▸ **Selected excerpt**:
# Happy Victoria Day !!



## ccheese (May 19, 2008)

Happy Victoria Day to all my Canadian friends (Neil, take notice...)

Charles


----------



## DerAdlerIstGelandet (May 19, 2008)

Happy Victoria Day you fricken Canucks!!!!


----------



## pbfoot (May 19, 2008)

Thanks guys it was crap . No Global warming here about 5-10c overcast rain and windy. Also I worked and after work froze my ass off at the airport working


----------



## Freebird (May 19, 2008)

ccheese said:


> Happy Victoria Day to all my Canadian friends (Neil, take notice...)
> 
> Charles





DerAdlerIstGelandet said:


> Happy Victoria Day you fricken Canucks!!!!



Aww shucks guys, thanks.

We Canucks have very proud patriotic feelings on this day! {especially because I'm gettin' paid today for doing nothing but foolin around on the computer}   Very grateful to her majesty


----------



## v2 (May 19, 2008)

Happy Victoria Day! To all my fellow Canadians!


----------



## Freebird (May 19, 2008)

pbfoot said:


> Thanks guys it was crap . No Global warming here about 5-10c overcast rain and windy. Also I worked and after work froze my ass off at the airport working



Hey Neil it's too bad the weather was so lousy this weekend, I'll try to stop by next time when it's better.

Cheers


----------



## pbfoot (May 19, 2008)

freebird said:


> Hey Neil it's too bad the weather was so lousy this weekend, I'll try to stop by next time when it's better.
> 
> Cheers


I thouight you were going to call Sunday am


----------



## Maestro (May 19, 2008)

freebird said:


> Aww shucks guys, thanks.
> 
> We Canucks have very proud patriotic feelings on this day! {especially because I'm gettin' paid today for doing nothing but foolin around on the computer}   Very grateful to her majesty



Heh... I think we are the only f*cknuts to celebrate the birthday of a dead queen in the whole Commonwealth.


----------



## Freebird (May 19, 2008)

pbfoot said:


> I thouight you were going to call Sunday am



The weather was pretty bad, it was grey raining in Toronto, I didn't think you would be going out. Sorry I didn't call, I woke up at 2 am it was so freakin cold in the sleeper, I turned up the heat and slept in to 10!  

I can't believe this weather, it's almost June!


----------



## pbfoot (May 19, 2008)

The slang here for it is the May Two Four weekend probably because of the Two Fours (case of beer) consumed opening up the cottage


----------



## Freebird (May 19, 2008)

Maestro said:


> Heh... I think we are the only f*cknuts to celebrate the birthday of a dead queen in the whole Commonwealth.




I think it's not even her real birthday.

Worked out OK for me, the shippers are all closed for the weekend, nothing moving, so I get layover pay....


----------



## Freebird (May 19, 2008)

pbfoot said:


> The slang here for it is the May Two Four weekend probably because of the Two Fours (case of beer) consumed opening up the cottage



What is the most popular beer here anyways? Molson or Labatt? When I was in college in Vancouver the most popular seemed to be Kokanee {which I never liked all that much}

Maestro where are you anyways? Are you in Alberta?


----------



## pbfoot (May 19, 2008)

freebird said:


> What is the most popular beer here anyways? Molson or Labatt? When I was in college in Vancouver the most popular seemed to be Kokanee {which I never liked all that much}
> 
> Maestro where are you anyways? Are you in Alberta?


Most of the folks I know drink Blue


----------



## Maestro (May 19, 2008)

freebird said:


> Maestro where are you anyways? Are you in Alberta?



Nope... Wish I was, though.

I'm living about 30 miles north of Québec City.


----------



## Njaco (May 19, 2008)

Happy Victoria Day!!!


----------

▸ **Available data**:
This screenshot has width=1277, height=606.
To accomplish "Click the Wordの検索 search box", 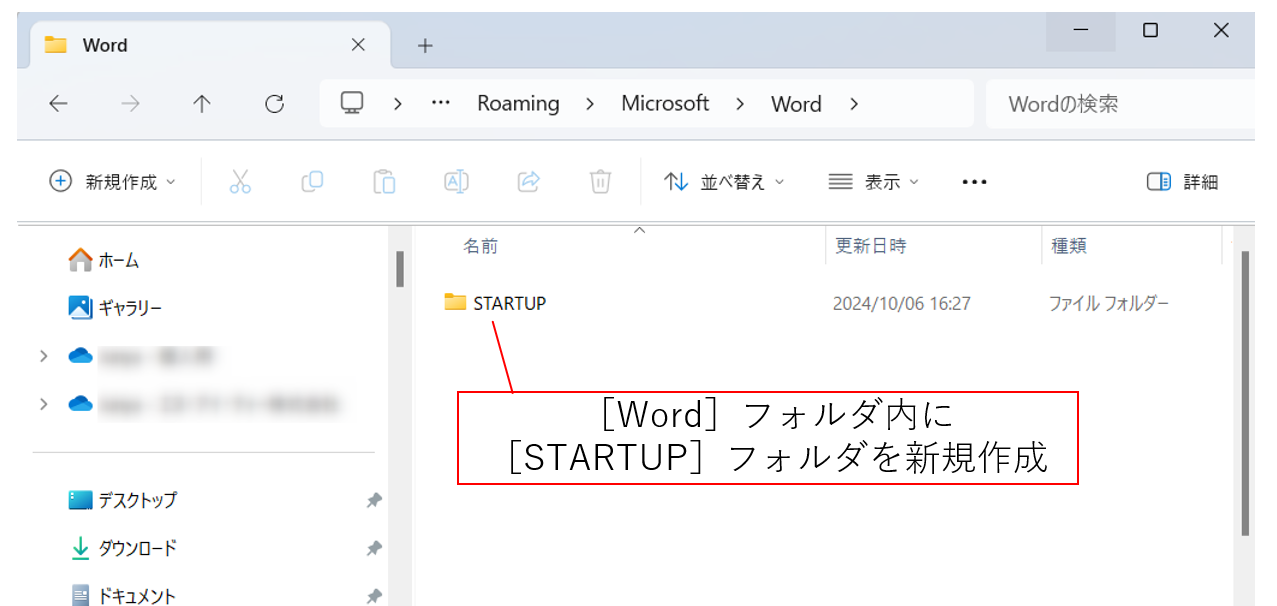I will pos(1118,104).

▸ **Instructions**:
[a] Can you sum up the Victoria Day thread in two sentences?
[b] Can you reproduce, word for word, everything in the Victoria Day thread from "The weather was pretty" down to "it's almost June!"?
The material above has no connection to the Victoria Day thread.

▸ **Solutions by task**:
[a] On May 19, 2008, forum members trade Victoria Day greetings, and the Canadian posters complain about cold, rainy weather while mentioning either working through the day or being paid for it. They also joke that the holiday marks a dead queen's birthday, explain the "May Two Four" nickname as coming from cases of beer, and discuss which beer is most popular.

[b]
The weather was pretty bad, it was grey raining in Toronto, I didn't think you would be going out. Sorry I didn't call, I woke up at 2 am it was so freakin cold in the sleeper, I turned up the heat and slept in to 10!  

I can't believe this weather, it's almost June!